If a line in the entries contains the word "agent", list it.

━━ Input material

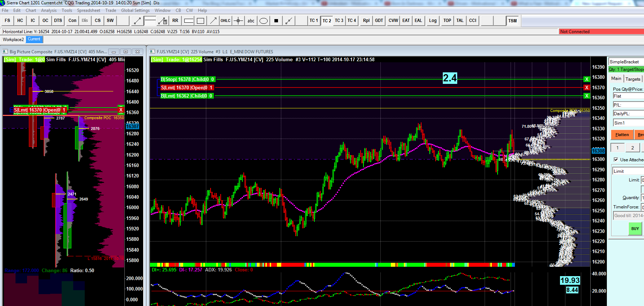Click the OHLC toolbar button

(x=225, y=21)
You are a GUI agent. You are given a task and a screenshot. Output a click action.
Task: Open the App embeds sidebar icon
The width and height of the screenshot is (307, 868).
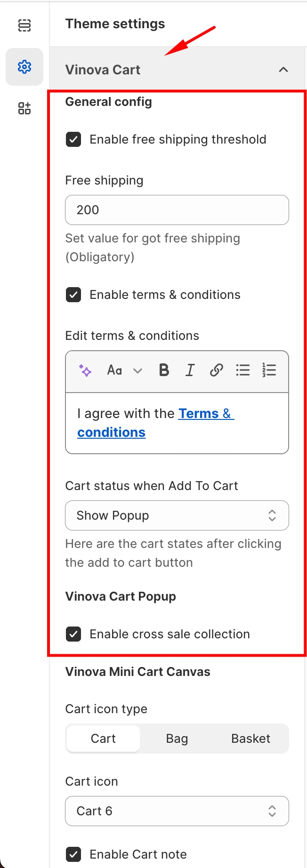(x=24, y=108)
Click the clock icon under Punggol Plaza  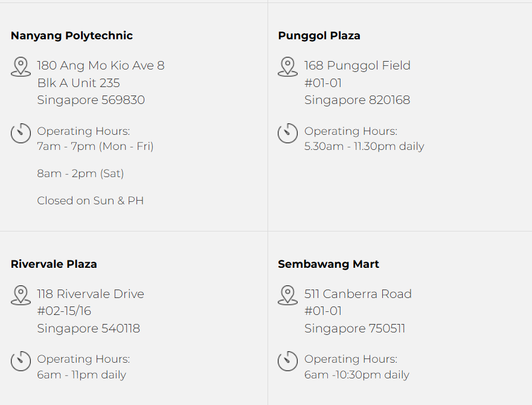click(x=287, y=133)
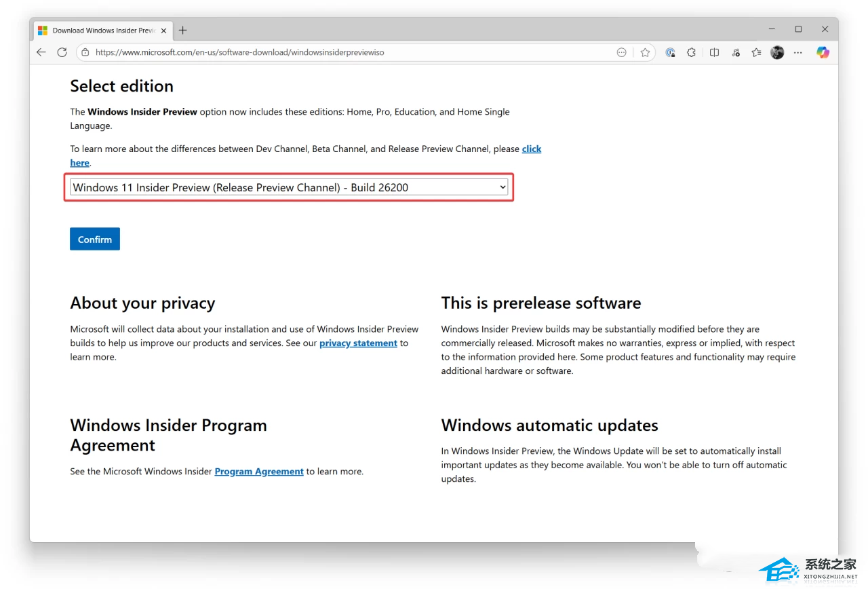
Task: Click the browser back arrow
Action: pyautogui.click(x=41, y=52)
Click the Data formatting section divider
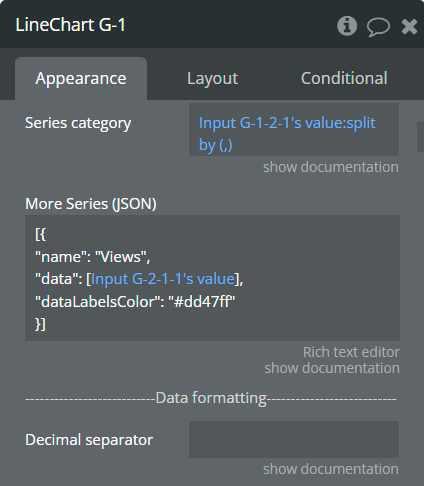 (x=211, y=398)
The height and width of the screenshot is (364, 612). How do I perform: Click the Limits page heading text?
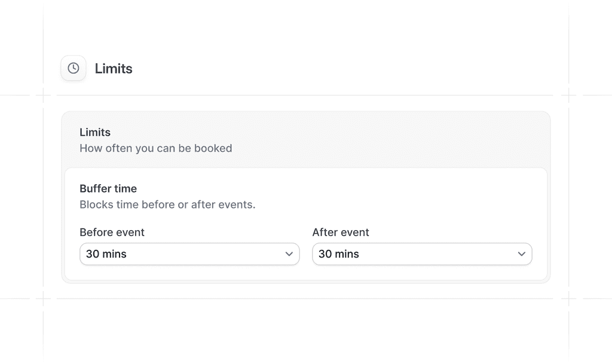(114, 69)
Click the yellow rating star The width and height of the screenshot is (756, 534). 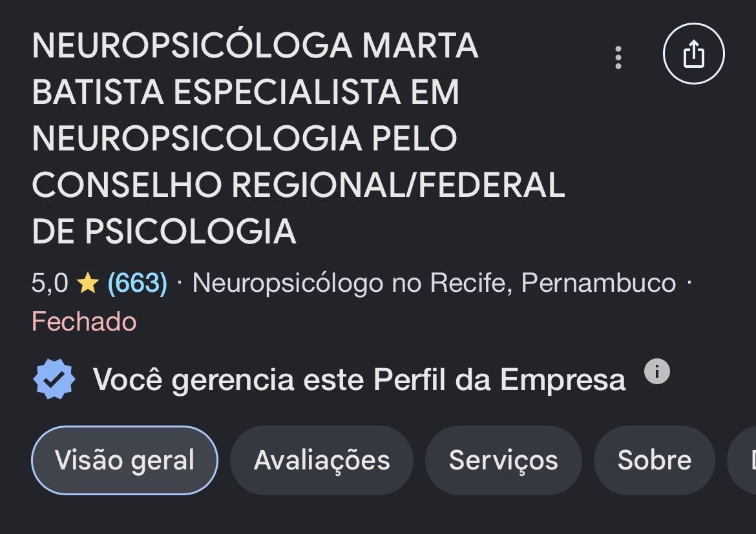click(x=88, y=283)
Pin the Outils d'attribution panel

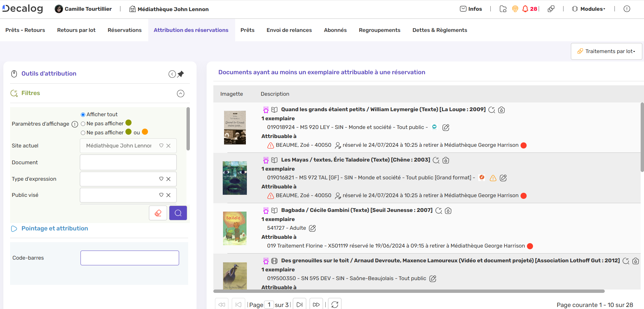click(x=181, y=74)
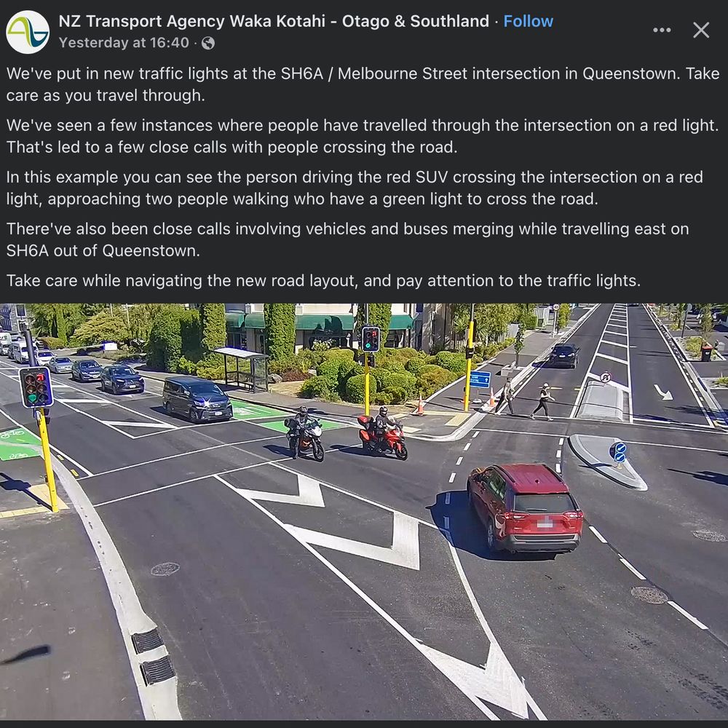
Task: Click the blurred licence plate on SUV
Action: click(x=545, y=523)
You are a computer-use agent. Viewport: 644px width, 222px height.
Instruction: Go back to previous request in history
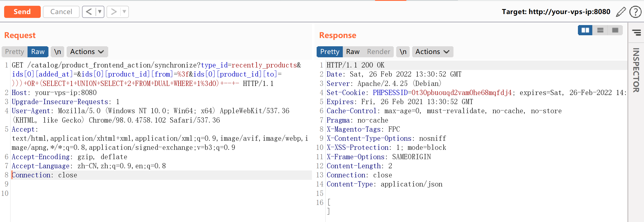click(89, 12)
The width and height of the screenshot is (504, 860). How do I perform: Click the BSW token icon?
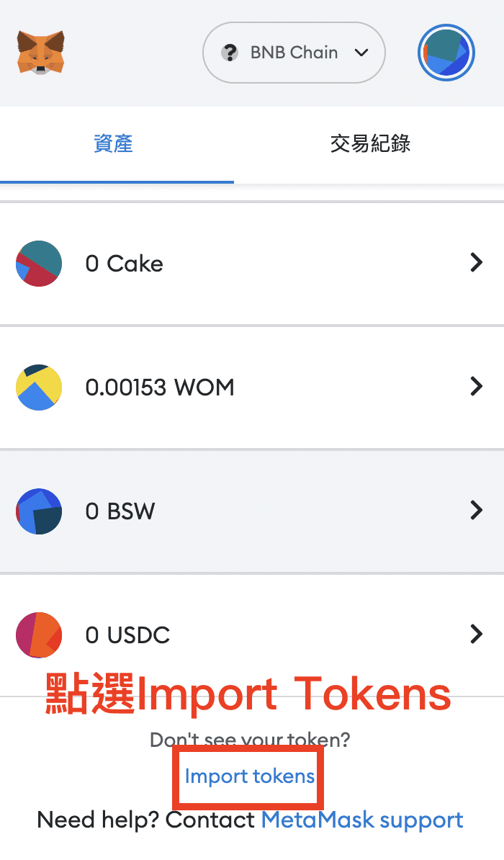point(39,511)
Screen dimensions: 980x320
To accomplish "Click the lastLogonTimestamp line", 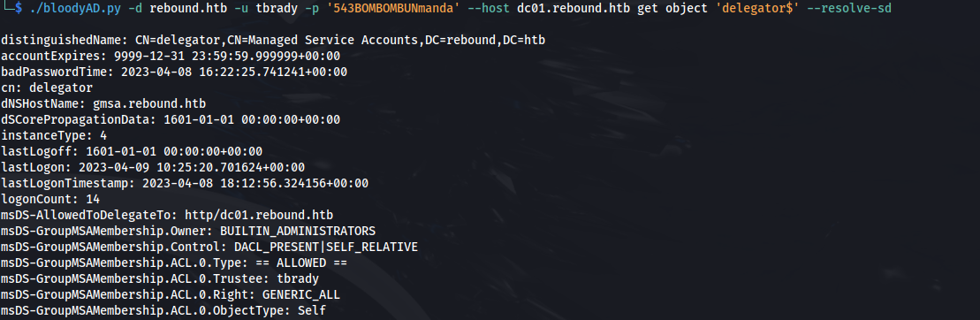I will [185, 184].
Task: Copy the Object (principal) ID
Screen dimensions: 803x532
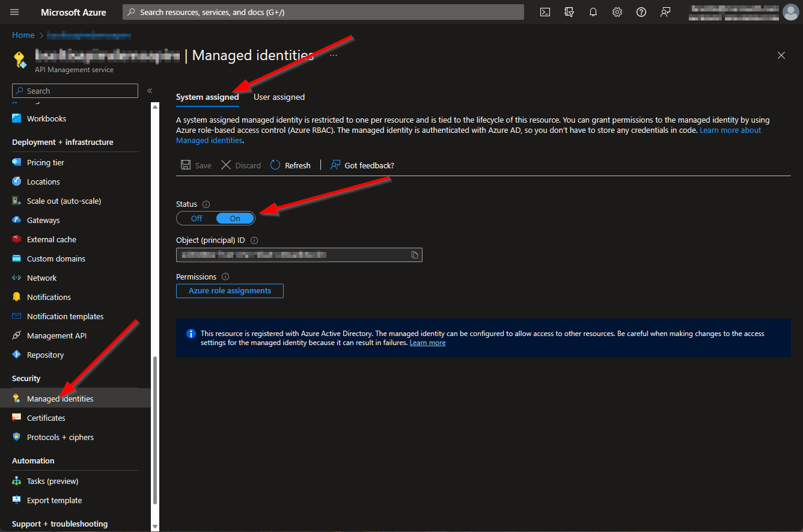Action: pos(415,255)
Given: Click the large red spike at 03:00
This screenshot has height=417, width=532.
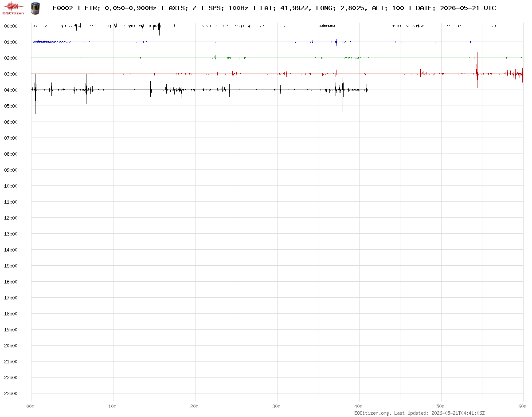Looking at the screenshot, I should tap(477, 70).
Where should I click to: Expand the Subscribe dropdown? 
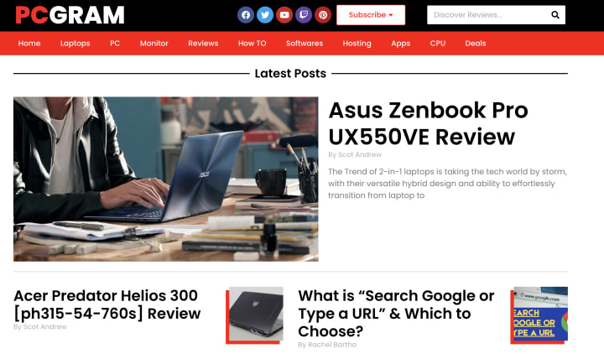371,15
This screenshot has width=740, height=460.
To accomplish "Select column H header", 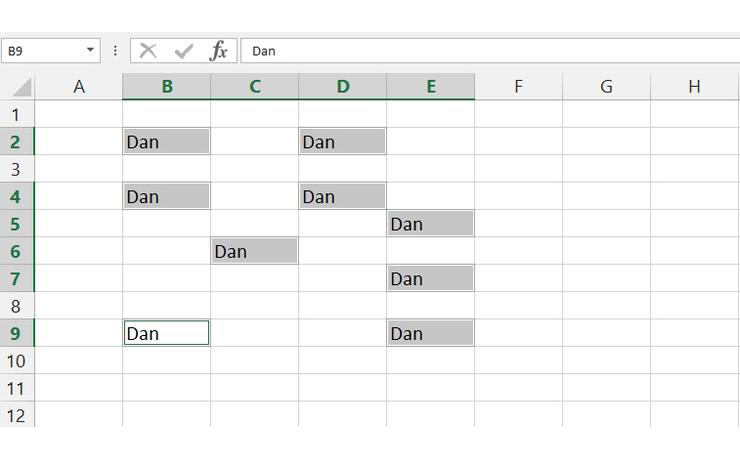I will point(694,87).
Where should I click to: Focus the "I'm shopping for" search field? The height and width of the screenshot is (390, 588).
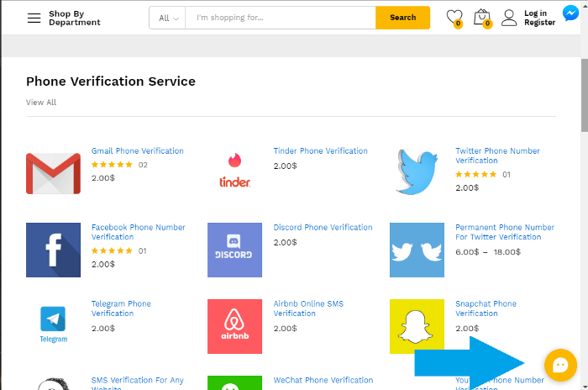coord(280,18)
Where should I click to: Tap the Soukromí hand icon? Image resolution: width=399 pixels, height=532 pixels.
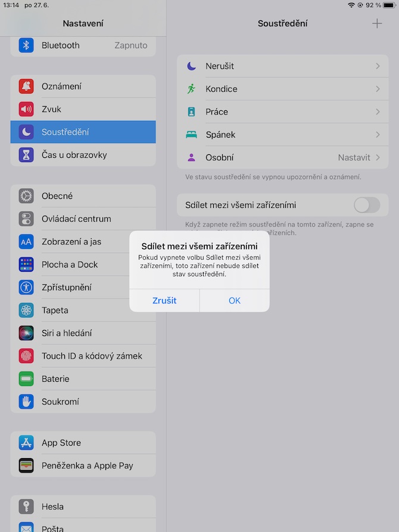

━━━━

• **Written solution**
You are a GUI agent. You are given a task and a screenshot. Output a click action.
You are a computer-use agent. Viewport: 644px width, 222px height.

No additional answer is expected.